Major layoffs in MCIL due to AI

Media Chinese International (MCILl) is considering to cut 44 per cent of its staff and replacing it with artificial intelligence (AI) as part of the modernisation of its operations.

“On the back of this, MCIL has initiated internal training for its staff to equip them with the necessary skills to effectively utilise AI tools,” Kenanga Investment Bank stated in its report.

The group would see its workforce reduced from 1800 to 1008 within the next two years.

MCIL is the parent company of China Press, Sin Chew Daily, and Nanyang Daily.

They are set to undergo layoffs as part of its ongoing restructuring efforts.

MCIL is the first company listed on both the Hong Kong Stock Exchange and Bursa Malaysia Securities Berhad and is led by Tan Sri Tiong Hiew King, a Sibu native, who serves as its honorary chairman.

MCIL newspapers, magazines, and books are available across Southeast Asia, China, and North America.
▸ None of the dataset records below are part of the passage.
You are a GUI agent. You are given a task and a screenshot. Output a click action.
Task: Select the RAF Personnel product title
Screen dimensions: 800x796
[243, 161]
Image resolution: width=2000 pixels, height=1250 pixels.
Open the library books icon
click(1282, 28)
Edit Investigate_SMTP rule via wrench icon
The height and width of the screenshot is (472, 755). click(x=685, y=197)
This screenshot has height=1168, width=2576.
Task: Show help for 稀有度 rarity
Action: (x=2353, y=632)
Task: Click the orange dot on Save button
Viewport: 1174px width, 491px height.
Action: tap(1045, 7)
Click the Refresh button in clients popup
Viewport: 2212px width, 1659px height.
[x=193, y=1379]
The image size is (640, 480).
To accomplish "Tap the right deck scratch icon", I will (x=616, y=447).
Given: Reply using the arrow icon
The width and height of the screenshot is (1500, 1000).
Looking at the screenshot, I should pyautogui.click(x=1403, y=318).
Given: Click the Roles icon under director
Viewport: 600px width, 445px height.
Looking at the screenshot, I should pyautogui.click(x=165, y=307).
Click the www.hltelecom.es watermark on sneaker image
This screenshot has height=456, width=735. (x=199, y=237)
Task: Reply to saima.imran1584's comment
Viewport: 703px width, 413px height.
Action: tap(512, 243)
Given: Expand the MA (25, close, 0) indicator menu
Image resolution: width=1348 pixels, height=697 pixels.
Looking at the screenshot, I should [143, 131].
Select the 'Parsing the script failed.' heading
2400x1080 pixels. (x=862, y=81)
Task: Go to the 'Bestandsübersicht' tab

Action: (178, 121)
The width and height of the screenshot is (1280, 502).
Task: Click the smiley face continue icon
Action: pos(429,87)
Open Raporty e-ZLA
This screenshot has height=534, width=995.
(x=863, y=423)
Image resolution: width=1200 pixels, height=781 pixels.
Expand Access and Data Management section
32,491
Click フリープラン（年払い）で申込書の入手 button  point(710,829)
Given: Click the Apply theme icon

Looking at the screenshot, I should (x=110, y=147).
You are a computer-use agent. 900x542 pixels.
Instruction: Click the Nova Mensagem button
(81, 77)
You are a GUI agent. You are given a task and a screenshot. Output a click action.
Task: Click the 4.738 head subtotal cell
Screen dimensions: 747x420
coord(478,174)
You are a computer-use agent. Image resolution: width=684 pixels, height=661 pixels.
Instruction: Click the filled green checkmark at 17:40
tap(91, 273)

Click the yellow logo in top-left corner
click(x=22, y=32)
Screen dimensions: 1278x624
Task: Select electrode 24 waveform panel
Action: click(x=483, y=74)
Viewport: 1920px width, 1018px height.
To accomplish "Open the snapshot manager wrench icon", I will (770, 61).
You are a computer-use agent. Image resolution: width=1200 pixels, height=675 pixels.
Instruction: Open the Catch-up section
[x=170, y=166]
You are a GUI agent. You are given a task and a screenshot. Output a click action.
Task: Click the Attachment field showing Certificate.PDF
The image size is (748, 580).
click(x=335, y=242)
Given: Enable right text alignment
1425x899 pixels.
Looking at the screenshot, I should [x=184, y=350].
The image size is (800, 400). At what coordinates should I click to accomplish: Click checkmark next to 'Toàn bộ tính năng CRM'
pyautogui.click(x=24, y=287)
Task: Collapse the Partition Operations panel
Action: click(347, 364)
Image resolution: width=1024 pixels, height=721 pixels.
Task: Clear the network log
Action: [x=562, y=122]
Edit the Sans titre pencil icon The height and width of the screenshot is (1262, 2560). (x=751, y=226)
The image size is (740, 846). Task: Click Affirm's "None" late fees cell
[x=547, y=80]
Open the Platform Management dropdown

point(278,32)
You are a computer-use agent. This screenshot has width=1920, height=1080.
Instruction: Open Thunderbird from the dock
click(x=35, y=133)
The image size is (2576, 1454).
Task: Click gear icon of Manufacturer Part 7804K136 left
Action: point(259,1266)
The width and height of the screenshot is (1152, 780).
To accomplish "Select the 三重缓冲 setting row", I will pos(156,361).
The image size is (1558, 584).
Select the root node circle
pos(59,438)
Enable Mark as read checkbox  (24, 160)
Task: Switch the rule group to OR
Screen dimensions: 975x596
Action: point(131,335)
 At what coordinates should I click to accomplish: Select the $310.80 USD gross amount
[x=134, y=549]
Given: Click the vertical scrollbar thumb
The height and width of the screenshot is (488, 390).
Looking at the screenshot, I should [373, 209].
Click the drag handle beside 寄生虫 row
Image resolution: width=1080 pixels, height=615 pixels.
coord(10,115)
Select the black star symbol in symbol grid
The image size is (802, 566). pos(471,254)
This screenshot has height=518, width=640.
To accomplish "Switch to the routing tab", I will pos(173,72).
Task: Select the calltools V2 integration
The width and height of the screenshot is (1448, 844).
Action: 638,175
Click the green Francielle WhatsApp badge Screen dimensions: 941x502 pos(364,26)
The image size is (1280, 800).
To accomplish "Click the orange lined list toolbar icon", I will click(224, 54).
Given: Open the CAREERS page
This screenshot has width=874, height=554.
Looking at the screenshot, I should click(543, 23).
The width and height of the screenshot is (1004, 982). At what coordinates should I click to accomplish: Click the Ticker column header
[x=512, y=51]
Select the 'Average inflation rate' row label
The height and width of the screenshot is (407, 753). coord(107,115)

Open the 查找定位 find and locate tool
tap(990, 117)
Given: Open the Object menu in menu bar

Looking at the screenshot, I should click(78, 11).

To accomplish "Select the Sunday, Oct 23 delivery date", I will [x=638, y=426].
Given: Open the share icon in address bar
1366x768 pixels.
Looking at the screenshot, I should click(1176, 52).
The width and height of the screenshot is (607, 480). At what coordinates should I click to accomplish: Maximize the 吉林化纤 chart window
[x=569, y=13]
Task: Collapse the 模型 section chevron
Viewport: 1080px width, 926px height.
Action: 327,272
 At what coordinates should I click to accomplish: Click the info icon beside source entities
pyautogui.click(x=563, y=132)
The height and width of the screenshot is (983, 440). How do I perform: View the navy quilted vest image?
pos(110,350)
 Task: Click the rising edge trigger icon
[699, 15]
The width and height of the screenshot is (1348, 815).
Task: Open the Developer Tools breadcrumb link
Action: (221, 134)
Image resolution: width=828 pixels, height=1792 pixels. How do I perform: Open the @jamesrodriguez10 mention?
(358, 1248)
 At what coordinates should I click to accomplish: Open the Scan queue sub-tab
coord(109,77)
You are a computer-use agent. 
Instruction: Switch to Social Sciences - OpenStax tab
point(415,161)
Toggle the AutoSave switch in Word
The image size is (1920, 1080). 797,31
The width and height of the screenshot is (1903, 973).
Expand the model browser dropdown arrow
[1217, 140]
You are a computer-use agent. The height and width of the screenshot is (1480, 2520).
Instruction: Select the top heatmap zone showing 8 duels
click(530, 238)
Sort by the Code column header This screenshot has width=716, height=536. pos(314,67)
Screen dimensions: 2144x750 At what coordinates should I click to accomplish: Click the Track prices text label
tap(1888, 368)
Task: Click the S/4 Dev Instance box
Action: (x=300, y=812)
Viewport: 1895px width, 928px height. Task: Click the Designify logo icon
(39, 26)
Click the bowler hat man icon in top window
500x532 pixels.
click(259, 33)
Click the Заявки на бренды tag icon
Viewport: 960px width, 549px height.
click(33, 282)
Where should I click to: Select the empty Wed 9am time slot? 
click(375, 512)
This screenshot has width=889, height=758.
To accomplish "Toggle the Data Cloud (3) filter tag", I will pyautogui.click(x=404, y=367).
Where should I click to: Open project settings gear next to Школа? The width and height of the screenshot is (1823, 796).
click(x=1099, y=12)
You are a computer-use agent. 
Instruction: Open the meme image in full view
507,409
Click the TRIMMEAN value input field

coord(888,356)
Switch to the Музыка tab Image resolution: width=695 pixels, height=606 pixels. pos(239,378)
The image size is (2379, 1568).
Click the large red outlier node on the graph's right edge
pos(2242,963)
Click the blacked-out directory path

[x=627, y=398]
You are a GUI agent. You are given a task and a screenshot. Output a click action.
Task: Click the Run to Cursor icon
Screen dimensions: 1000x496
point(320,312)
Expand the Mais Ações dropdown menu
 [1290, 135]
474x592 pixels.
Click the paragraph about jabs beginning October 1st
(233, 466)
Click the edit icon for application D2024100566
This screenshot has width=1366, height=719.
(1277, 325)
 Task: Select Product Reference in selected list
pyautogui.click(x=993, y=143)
Kenanga Investment Bank said that MCIL could partner with emerging AI companies in China, such as Baidu and Tencent, to develop Chinese language content.

Kenanga Investment Bank also stated that MCIL would be teaming up with local publishers via the Malaysian Newspapers Publishing Association to collectively engage multinational AI companies.

In a related development, OpenAI announced its collaboration with news organizations to train its AI model and incorporate news content into the AI platform.

Uk-based Guardian also revealed that the Financial Times has incorporated news content into the AI platform as well

It has signed an agreement with OpenAI, licensing its content for AI model development.

Meanwhile in Malaysia, Astro Malaysia Holdings Media Prima and Star Media Group have taken similar steps.